Here are the explanations of the parameters:

  • x: Input features
  • y: Target values
  • initial_params: Starting values for the model parameters (slope and intercept)
  • learn_rate: Step size for parameter updates (default: 0.001)
  • decay_rate: Decay factor for moving average of squared gradients (default: 0.9)
  • epsilon: Small value to prevent division by zero (default: 1e-8)
  • n_iter: Number of iterations for optimization (default: 1000)

Don’t worry too much about the hyperparameters. We will explain them in detail later on.

3. Initialize an empty array for squared gradients

Inside the function body, we will create an empty array to store the squared gradients:

def rmsprop(...):
   params = np.array(initial_params, dtype=float)  # Use float
   squared_grad = np.zeros_like(params)

params will be an array containing random start values like [0, 1]. squared_grad will look the same:

params = np.array([0, 1])
squared_grad = np.zeros_like(params)
print(squared_grad)

Output:

[0 0]

4. Writing the optimization loop

In the next step, we start an optimization loop. A single iteration of the loop represents a single pass through the entire dataset, x. The number of iterations depends on the given initial parameters and the complexity of the problem we are solving. In the TensorFlow and PyTorch sections, we have seen that we needed at least 1100 iterations for the algorithm to converge. The same logic applies here:

def rmsprop(...):
   params = ...
   squared_grad = ...
   for _ in range(n_iter):
       # Forward pass
       y_pred = model(params[0], x, params[1])
       # Compute error
       error = y_pred - y

The first step in the loop is performing a forward pass, or in other words, computing predictions with the current set of parameters and then, the error. You might be wondering why we are using y_pred - y as error instead of using the mean_squared_error function we defined above. You will find the explanation of this step in a later section.

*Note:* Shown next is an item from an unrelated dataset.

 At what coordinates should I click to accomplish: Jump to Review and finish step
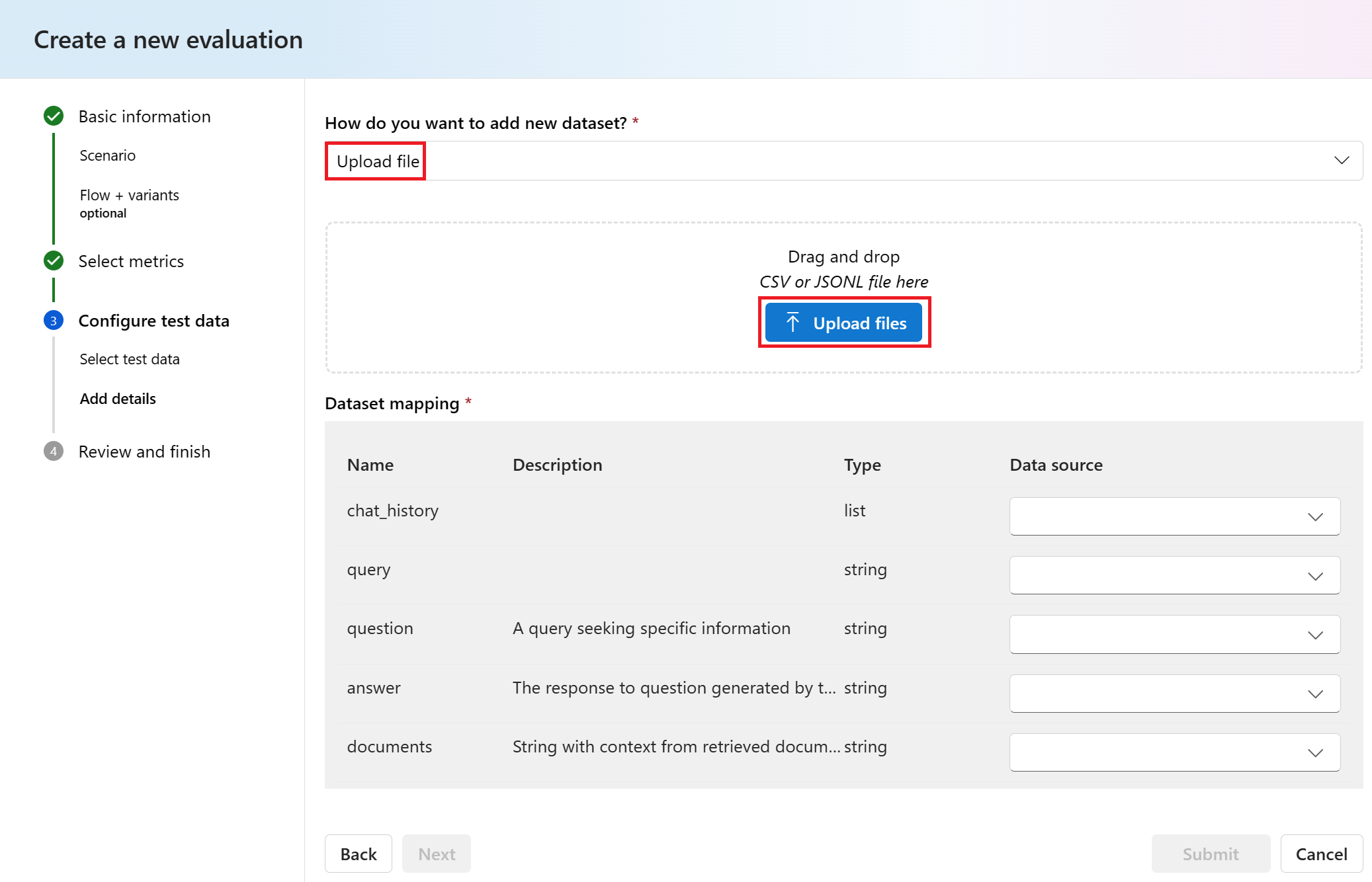click(x=144, y=452)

5. Computing the gradients

Once we have the error, we can compute the gradients for both parameters:

def rmsprop(...):
   params = ...
   squared_grad = ...
   for _ in range(n_iter):
       # Forward pass
       y_pred = model(params[0], x, params[1])
       # Compute error
       error = y_pred - y
       # Compute gradients
       grad_m = np.mean(error * x)
       grad_b = np.mean(error)
       grad = np.array([grad_m, grad_b])

The formula for computing grad_m and grad_b comes from the partial derivatives of Mean Squared Error. Again, we will see the explanation of the formula in a later section. For now, think of each gradient as how much MSE changes when we slightly adjust m and b.

6. Writing RMSprop’s update rule

We now have the gradients that show us in which direction we should adjust the parameters. This is where we use all of learning_rate, decay_rate, and epsilon parameters in a single operation known as RMSprop's update rule.

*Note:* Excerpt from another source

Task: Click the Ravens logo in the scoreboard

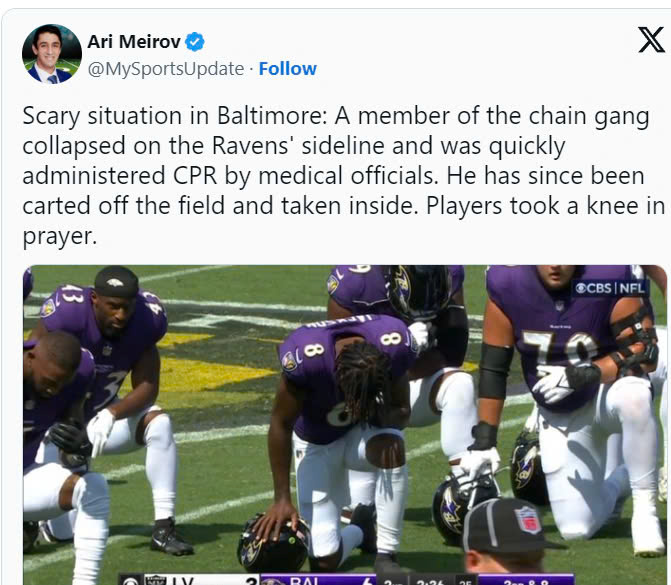Action: pyautogui.click(x=273, y=582)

This is where the algorithm is distinguished from other optimization processes. This is where RMSprop adjusts learning rates for each of our parameters m and b based on the history of the terrain stored in squared_grad array:

def rmsprop(...):
   params = ...
   squared_grad = ...
   for _ in range(n_iter):
       # Forward pass
       ...
       # Compute error
       ...
       # Compute gradients
       ...
       # RMSprop update rule
       squared_grad = decay_rate * squared_grad + (1 - decay_rate) * grad ** 2
       params -= learn_rate * grad / (np.sqrt(squared_grad) + epsilon)

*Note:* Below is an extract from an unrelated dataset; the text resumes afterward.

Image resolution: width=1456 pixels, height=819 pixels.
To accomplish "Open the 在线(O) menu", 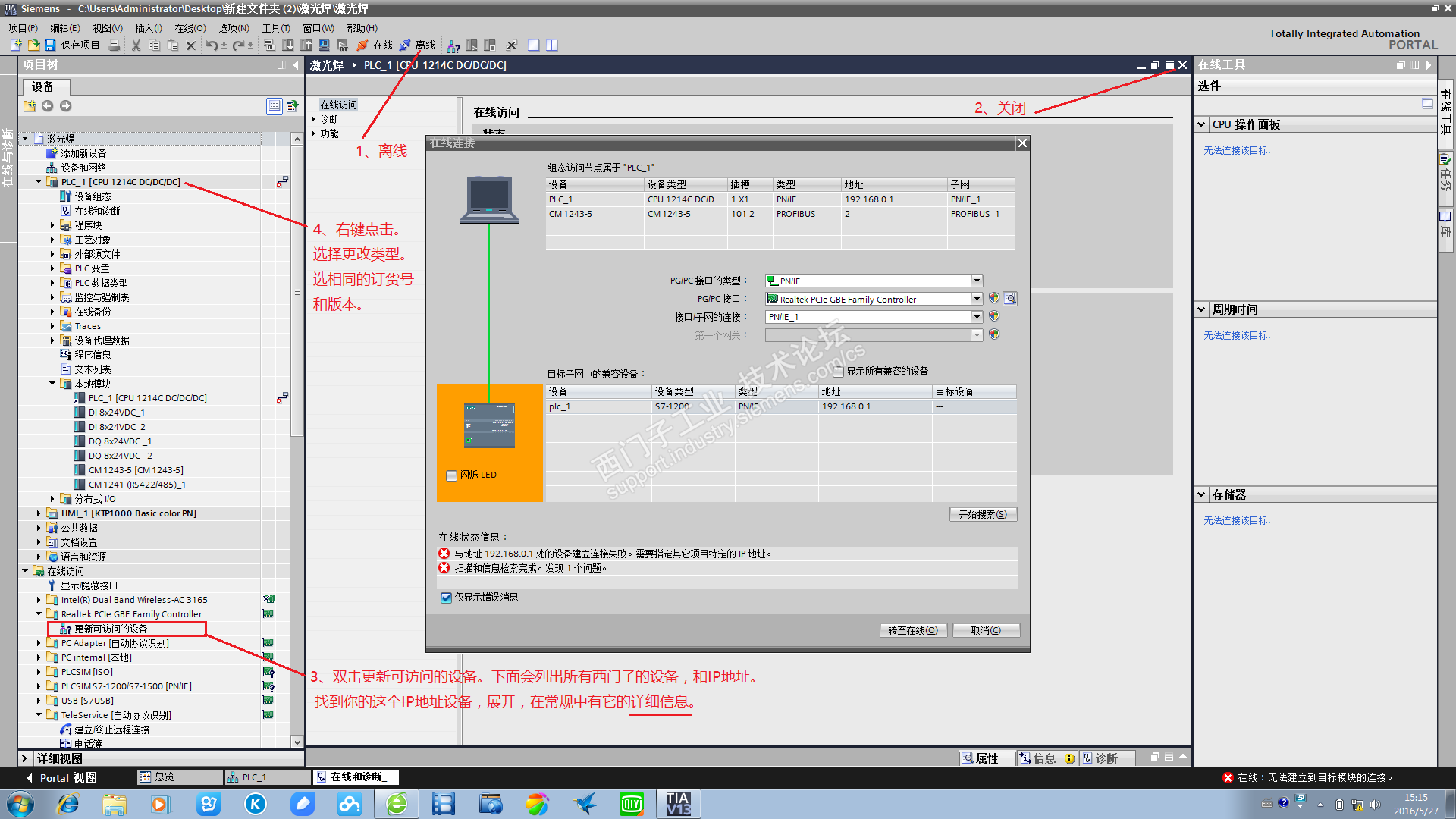I will point(190,28).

The update is carried out in two steps:

  • Updating the history of squared gradients using decay_rate and the gradients
  • Updating the parameters based on the updated squared gradients

Both steps require some math we need to go over, but again, we will keep that to a later section so that we don’t get distracted. For now, all you need to know is that each RMSprop update changes the parameters in a way that conforms to the overall optimization strategy we discussed earlier.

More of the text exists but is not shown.